Task details:
Your output should be the line that contains "乘車須知 (1283, 61)" and all lines after it in the records, retyped exactly through the last one.
*** Records shown Section Begins ***
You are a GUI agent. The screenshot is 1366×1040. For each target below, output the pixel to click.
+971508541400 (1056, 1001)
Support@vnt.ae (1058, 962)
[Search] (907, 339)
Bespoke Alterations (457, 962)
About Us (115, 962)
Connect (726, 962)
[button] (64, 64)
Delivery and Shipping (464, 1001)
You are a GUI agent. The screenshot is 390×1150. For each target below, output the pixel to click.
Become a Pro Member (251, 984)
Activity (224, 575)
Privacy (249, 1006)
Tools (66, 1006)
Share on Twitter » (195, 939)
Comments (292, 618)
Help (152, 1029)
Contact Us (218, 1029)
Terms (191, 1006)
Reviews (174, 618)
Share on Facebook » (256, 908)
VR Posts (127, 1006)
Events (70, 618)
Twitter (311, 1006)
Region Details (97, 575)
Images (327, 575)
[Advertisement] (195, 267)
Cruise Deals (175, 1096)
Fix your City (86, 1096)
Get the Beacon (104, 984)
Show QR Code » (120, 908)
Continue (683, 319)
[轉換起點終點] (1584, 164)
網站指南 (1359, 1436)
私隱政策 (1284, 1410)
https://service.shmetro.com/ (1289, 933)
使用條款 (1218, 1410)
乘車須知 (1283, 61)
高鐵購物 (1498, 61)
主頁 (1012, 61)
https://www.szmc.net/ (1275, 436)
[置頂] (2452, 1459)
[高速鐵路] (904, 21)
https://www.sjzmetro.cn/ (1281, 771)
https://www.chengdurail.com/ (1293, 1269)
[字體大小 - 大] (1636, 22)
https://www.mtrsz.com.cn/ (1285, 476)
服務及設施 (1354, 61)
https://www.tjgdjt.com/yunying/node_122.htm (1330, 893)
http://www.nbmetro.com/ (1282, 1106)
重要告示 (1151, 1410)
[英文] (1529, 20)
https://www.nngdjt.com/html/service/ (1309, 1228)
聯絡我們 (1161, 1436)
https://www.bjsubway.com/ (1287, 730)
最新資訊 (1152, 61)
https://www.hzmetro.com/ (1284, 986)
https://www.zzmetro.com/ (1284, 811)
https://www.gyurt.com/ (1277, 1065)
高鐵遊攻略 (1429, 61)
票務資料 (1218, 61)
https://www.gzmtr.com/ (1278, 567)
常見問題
*** Records shown Section Ends ***
Written answer:
乘車須知 (1283, 61)
高鐵購物 (1498, 61)
主頁 (1012, 61)
https://www.szmc.net/ (1275, 436)
[置頂] (2452, 1459)
[高速鐵路] (904, 21)
https://www.sjzmetro.cn/ (1281, 771)
https://www.chengdurail.com/ (1293, 1269)
[字體大小 - 大] (1636, 22)
https://www.mtrsz.com.cn/ (1285, 476)
服務及設施 (1354, 61)
https://www.tjgdjt.com/yunying/node_122.htm (1330, 893)
http://www.nbmetro.com/ (1282, 1106)
重要告示 (1151, 1410)
[英文] (1529, 20)
https://www.nngdjt.com/html/service/ (1309, 1228)
聯絡我們 (1161, 1436)
https://www.bjsubway.com/ (1287, 730)
最新資訊 (1152, 61)
https://www.hzmetro.com/ (1284, 986)
https://www.zzmetro.com/ (1284, 811)
https://www.gyurt.com/ (1277, 1065)
高鐵遊攻略 (1429, 61)
票務資料 (1218, 61)
https://www.gzmtr.com/ (1278, 567)
常見問題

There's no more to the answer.